The authors warn that a breakdown in the climate would probably make other “interacting threats” worse, such as growing inequality, false information, democratic breakdowns, and even the development of new kinds of dangerous AI weapons.
In one scenario discussed in the article, technologically advanced superpowers engage in “warm wars” over massive projects to reflect sunlight and lower global temperatures as well as depleting carbon space.
According to academics, more attention should be paid to locating all potential “Hothouse Earth” tipping points, including those that could result in the disappearance of cloud cover, the release of methane from permafrost melt, or the loss of forests that serve as “carbon sinks.”
The Potsdam Institute for Climate Impact Research Director and co-author Prof. Johan Rockström noted, “The more we learn about how our planet functions, the greater the reason for concern.”
“We increasingly understand that our planet is a more sophisticated and fragile organism. We must do the math of disaster in order to avoid it,” he added.

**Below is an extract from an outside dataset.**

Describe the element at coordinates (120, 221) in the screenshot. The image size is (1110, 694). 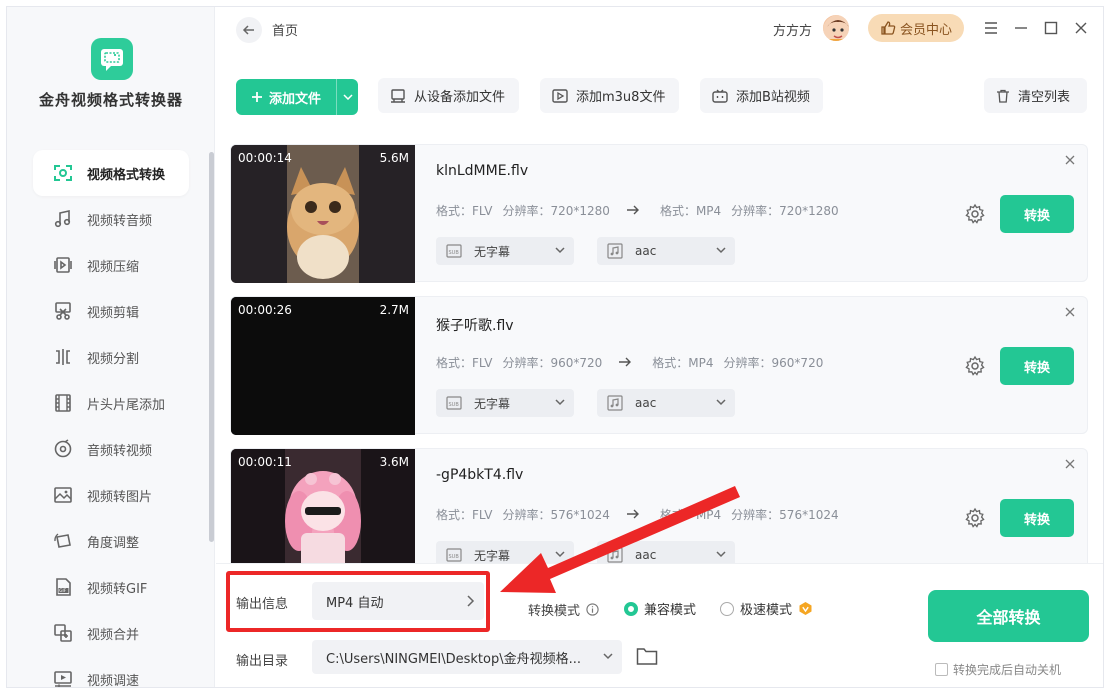
I see `sidebar-item-label: 视频转音频` at that location.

“We need an interdisciplinary endeavor to understand how climate change could trigger human mass morbidity and mortality,” added co-author Prof. Kristie Ebi from the University of Washington.
Kemp continued, “We know that temperature rise has a ‘fat tail’, which means a wide range of lower probability but potentially extreme outcomes. Facing a future of accelerating climate change while remaining blind to worst-case scenarios is naive risk-management at best and fatally foolish at worst.”